==== 行一覧

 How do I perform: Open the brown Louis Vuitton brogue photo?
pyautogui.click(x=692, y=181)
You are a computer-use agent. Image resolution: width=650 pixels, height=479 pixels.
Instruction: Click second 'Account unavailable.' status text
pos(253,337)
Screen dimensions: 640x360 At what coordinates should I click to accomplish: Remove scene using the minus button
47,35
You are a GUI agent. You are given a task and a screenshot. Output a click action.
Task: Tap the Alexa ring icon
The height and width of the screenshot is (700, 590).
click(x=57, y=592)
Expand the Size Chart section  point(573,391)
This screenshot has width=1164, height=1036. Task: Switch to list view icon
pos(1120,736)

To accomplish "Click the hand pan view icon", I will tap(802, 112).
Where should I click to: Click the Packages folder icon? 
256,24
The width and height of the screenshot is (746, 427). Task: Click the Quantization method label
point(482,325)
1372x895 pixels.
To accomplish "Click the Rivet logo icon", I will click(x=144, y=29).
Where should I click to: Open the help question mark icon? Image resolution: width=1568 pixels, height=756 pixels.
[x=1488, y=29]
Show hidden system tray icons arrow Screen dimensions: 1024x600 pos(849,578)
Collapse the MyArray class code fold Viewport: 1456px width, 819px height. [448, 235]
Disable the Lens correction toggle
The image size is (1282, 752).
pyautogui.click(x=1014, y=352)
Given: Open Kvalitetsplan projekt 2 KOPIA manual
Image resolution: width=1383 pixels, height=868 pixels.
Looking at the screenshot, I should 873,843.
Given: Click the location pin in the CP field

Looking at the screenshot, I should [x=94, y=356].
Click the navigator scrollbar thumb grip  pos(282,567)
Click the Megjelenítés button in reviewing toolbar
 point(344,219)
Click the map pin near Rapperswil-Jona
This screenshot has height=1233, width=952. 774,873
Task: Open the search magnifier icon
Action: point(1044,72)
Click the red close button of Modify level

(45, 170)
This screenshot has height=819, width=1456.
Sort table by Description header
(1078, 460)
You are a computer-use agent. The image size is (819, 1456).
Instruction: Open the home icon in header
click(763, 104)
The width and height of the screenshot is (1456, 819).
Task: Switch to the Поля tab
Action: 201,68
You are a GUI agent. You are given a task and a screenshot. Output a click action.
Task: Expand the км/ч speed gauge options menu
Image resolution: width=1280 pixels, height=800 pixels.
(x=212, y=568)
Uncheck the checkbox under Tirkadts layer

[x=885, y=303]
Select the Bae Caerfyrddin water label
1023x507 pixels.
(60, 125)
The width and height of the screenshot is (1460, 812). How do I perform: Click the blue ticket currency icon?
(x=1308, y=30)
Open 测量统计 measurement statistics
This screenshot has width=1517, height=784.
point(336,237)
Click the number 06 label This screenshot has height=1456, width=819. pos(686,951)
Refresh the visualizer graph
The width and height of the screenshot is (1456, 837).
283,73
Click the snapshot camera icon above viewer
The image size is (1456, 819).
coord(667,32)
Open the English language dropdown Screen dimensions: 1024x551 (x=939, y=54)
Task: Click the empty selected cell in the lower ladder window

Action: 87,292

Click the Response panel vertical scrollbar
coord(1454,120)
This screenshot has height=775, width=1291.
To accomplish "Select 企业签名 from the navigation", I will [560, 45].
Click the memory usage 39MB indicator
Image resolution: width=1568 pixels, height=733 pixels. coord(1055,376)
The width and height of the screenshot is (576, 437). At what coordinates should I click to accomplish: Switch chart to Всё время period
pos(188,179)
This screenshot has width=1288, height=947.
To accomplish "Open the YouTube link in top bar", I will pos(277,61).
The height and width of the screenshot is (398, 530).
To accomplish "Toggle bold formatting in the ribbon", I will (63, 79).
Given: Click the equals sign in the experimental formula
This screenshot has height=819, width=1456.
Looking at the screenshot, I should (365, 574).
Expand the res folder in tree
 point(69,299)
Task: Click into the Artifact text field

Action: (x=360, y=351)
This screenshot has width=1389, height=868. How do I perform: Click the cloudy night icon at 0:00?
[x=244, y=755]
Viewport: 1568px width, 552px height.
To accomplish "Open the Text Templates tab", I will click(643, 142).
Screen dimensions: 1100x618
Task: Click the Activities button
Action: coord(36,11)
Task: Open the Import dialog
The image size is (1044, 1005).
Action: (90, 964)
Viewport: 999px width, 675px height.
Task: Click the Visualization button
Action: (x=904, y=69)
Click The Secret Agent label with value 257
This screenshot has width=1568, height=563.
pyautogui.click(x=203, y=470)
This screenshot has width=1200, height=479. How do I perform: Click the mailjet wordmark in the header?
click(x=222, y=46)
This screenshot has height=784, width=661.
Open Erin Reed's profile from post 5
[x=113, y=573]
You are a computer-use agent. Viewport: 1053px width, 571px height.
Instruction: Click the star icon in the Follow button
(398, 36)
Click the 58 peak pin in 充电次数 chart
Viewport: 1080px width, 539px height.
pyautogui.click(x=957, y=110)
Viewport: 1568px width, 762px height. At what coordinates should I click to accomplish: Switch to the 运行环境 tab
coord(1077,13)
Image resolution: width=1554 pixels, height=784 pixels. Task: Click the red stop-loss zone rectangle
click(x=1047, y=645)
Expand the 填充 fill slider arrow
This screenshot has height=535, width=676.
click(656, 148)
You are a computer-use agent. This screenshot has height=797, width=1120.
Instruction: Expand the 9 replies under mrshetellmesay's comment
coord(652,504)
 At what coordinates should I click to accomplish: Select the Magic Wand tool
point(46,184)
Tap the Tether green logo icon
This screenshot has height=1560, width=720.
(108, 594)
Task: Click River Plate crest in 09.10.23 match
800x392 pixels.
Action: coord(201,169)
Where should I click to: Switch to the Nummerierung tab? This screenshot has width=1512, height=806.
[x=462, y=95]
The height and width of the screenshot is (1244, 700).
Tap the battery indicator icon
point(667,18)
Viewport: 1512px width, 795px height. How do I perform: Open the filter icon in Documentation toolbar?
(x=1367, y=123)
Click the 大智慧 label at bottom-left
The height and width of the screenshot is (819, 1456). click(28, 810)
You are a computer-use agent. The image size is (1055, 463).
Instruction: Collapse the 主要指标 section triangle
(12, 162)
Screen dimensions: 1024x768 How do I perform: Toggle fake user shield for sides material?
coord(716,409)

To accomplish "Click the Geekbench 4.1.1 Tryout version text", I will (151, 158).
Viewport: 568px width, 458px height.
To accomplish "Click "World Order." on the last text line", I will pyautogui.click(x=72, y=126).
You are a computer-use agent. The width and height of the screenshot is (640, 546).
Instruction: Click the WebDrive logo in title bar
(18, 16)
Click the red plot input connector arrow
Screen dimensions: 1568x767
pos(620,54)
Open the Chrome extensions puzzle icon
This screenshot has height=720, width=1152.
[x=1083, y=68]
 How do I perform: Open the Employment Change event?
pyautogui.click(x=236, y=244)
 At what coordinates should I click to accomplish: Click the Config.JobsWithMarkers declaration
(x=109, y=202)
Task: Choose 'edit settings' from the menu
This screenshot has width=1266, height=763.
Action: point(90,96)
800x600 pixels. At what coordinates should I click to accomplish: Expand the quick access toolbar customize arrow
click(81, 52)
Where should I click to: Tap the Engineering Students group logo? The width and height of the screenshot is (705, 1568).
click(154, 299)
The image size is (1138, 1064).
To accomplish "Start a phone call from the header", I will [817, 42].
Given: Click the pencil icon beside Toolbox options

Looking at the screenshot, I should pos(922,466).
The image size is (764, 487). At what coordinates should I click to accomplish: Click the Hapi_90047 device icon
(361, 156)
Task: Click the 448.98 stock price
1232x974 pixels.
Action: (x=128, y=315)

========

▶ [指示]:
「Task: Click the 448.98 stock price」を含む行から項目の最後の行までを、一字一句変えずにそのまま書き写してもらえますか？

▶ [記述回答]:
Task: Click the 448.98 stock price
1232x974 pixels.
Action: (x=128, y=315)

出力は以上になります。